Bu tartışmaların odağında ise, geçmişte cumhurbaşkanlığı seçiminde "367 garabeti"ni ortaya atan Sabih Kanadoğlu'nun oğlu Prof. Dr. Korkut Kanadoğlu'nun olduğu görülüyor. Babasının izinden yürüyen Korkut Kanadoğlu, "kurucu meclis" safsatasını öne sürerek Meclis iradesine meydan okuyor. Bu durum, vesayetçi olarak nitelendirilen çevrelerin sivil anayasa yapım sürecini sabote etme girişimi olarak değerlendiriliyor.

1982 Anayasası ve Vesayetçi Anlayış

1982 Anayasası, Türkiye'de uzun yıllardır tartışma konusu olan bir metin. Darbe döneminin ürünü olması ve antidemokratik unsurlar içermesi nedeniyle eleştiriliyor. Anayasanın, temel hak ve özgürlükleri kısıtladığı, yargı bağımsızlığını zayıflattığı ve sivil siyaseti askerî vesayet altına aldığı yönünde eleştiriler bulunuyor. Bu nedenle, Türkiye'nin demokratikleşme sürecinde yeni bir anayasa yapılması büyük önem taşıyor.

Vesayetçi anlayış ise, sivil siyasetin ve Meclis iradesinin üzerinde bir gücün varlığını savunuyor. Bu anlayışa göre, bazı kurumlar veya kişiler, ülkenin bekası veya çıkarları adına sivil siyaseti yönlendirme veya denetleme yetkisine sahip olmalı. Vesayetçi anlayış, demokratik ilkelere aykırı olması ve halkın iradesini yok sayması nedeniyle eleştiriliyor.

Sivil Anayasa ve Demokrasi Mücadelesi

Türkiye'nin demokratikleşme sürecinde sivil bir anayasa yapılması büyük önem taşıyor. Sivil anayasa, halkın iradesiyle oluşturulan, temel hak ve özgürlükleri güvence altına alan, yargı bağımsızlığını sağlayan ve sivil siyaseti güçlendiren bir metin olmalı. Sivil anayasa, Türkiye'nin demokratikleşme sürecini tamamlamasına ve hukuk devleti ilkesini güçlendirmesine katkı sağlayacaktır.

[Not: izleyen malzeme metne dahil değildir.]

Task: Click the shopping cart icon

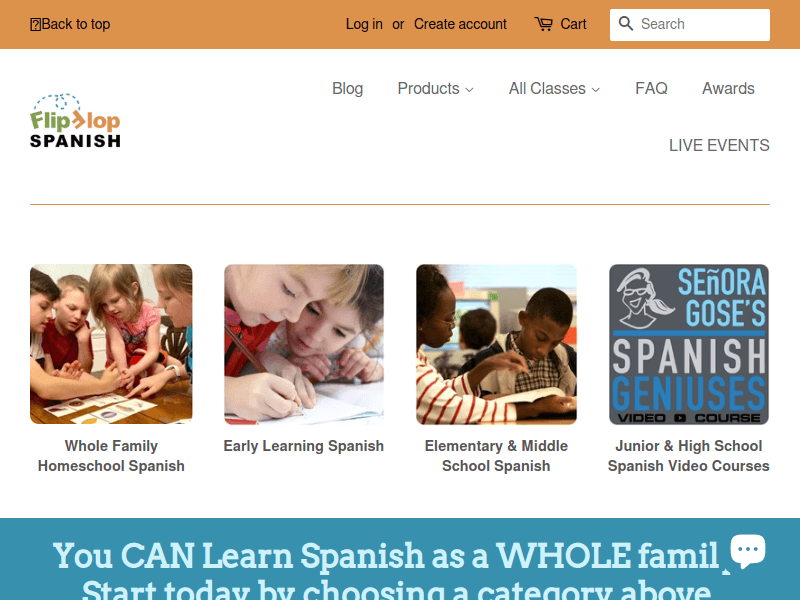Action: tap(543, 24)
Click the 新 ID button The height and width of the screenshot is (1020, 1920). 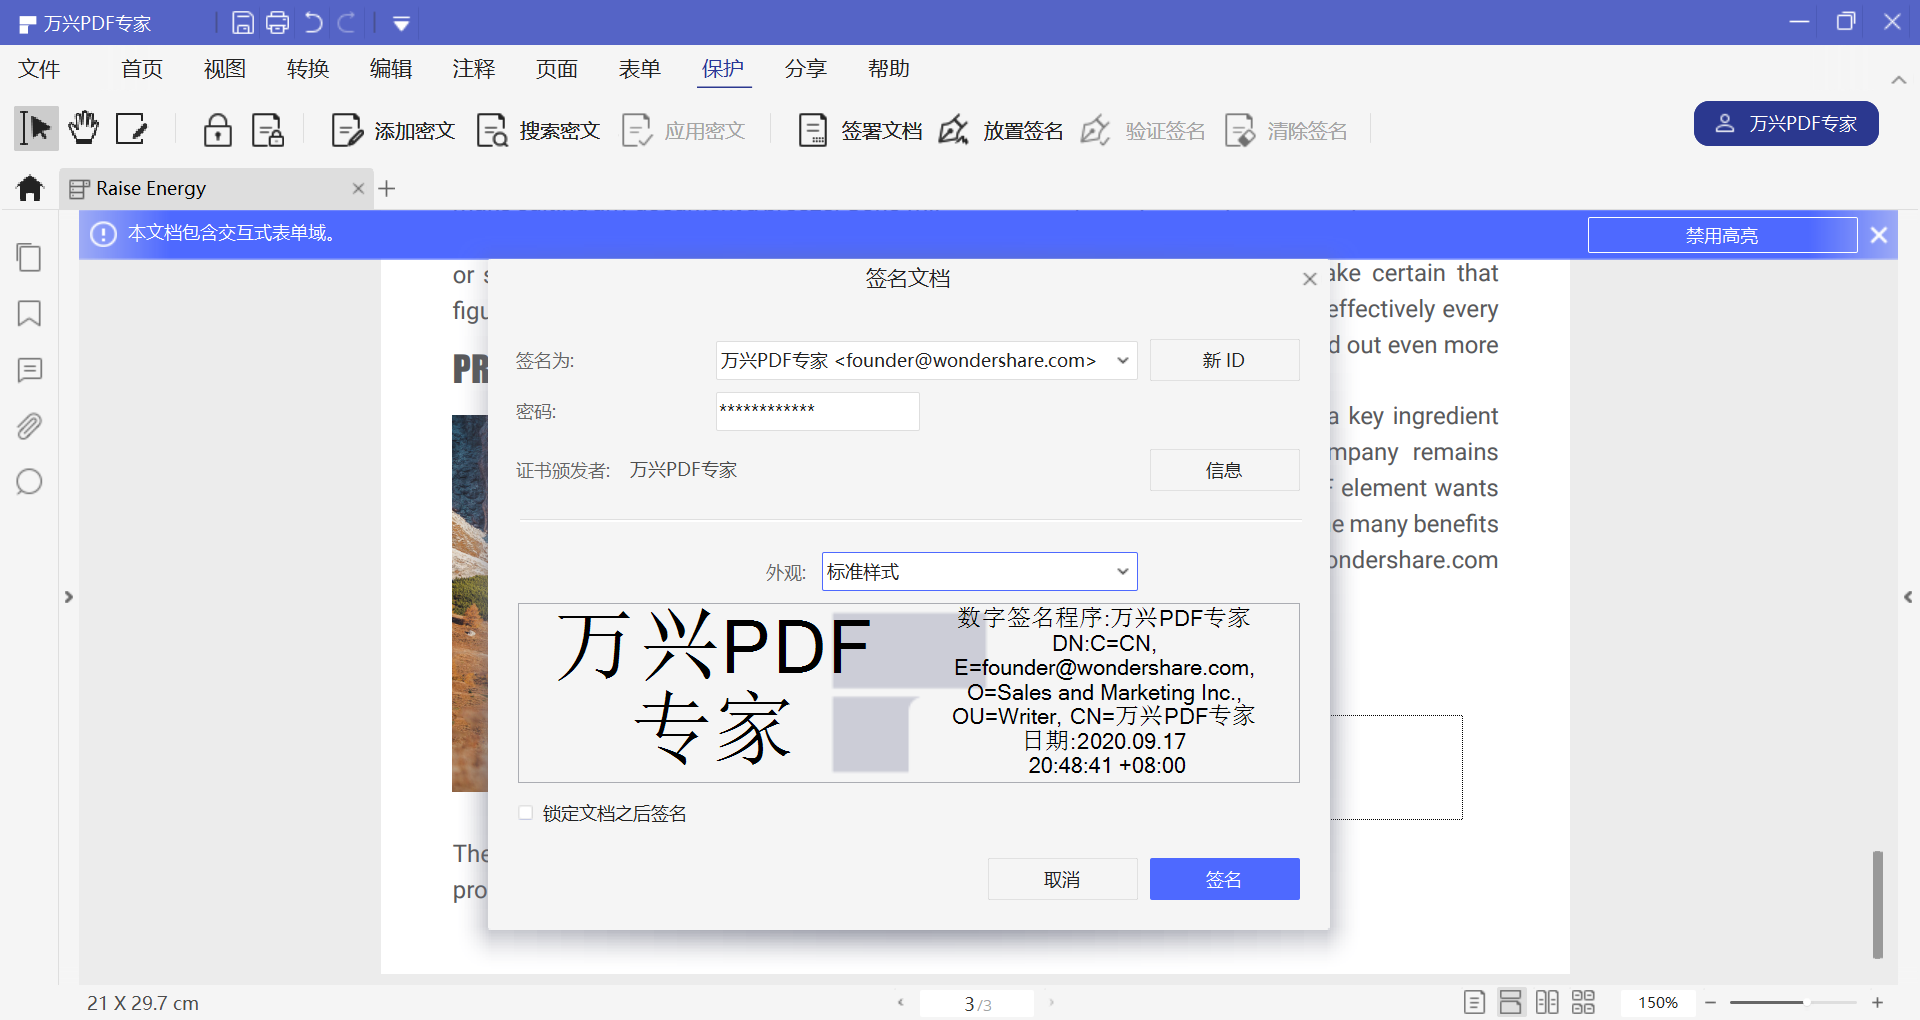pyautogui.click(x=1224, y=360)
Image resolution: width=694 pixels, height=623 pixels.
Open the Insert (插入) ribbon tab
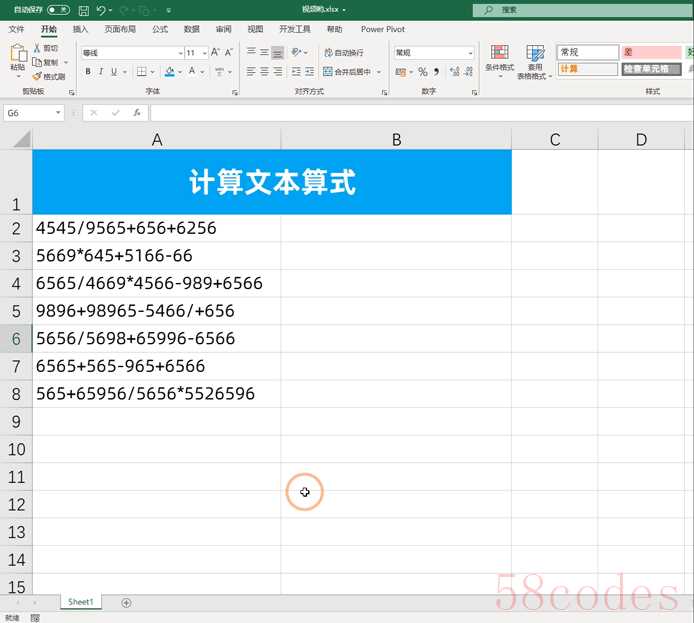(x=80, y=30)
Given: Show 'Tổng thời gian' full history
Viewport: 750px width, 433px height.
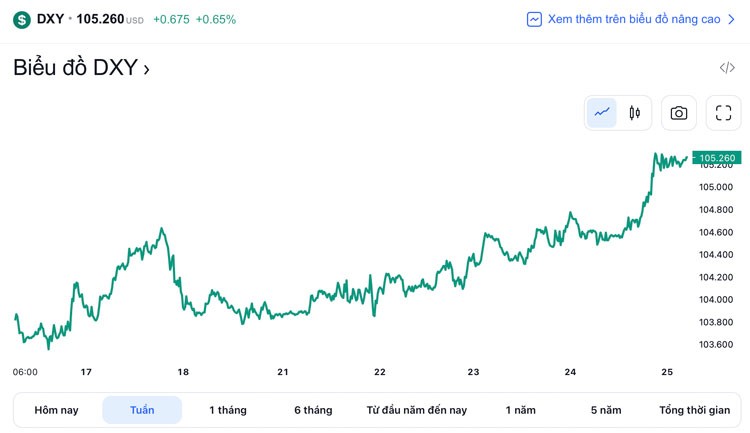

Ancak, sivil anayasa yapımı sürecinde vesayetçi anlayışın ve "kurucu meclis" gibi safsataların önlenmesi gerekiyor. Meclis'in temsil yeteneği ve demokratik meşruiyeti sorgulanmamalı, halkın iradesiyle seçilmiş milletvekillerinin yeni bir anayasa yapma yetkisi tartışma konusu yapılmamalıdır. Sivil anayasa, ancak demokratik bir ortamda, geniş katılımla ve uzlaşıyla yapılabilir.

Sonuç olarak, "kurucu meclis" söylemi üzerinden Meclis iradesine meydan okuyan vesayetçi çevrelerin amacı, sivil anayasa yapım sürecini sabote etmek ve mevcut antidemokratik düzeni korumaktır. Ancak, Türkiye'nin demokratikleşme mücadelesi, bu tür girişimlere karşı kararlılıkla sürdürülmelidir. Halkın iradesiyle oluşturulacak sivil bir anayasa, Türkiye'nin geleceği için büyük önem taşımaktadır.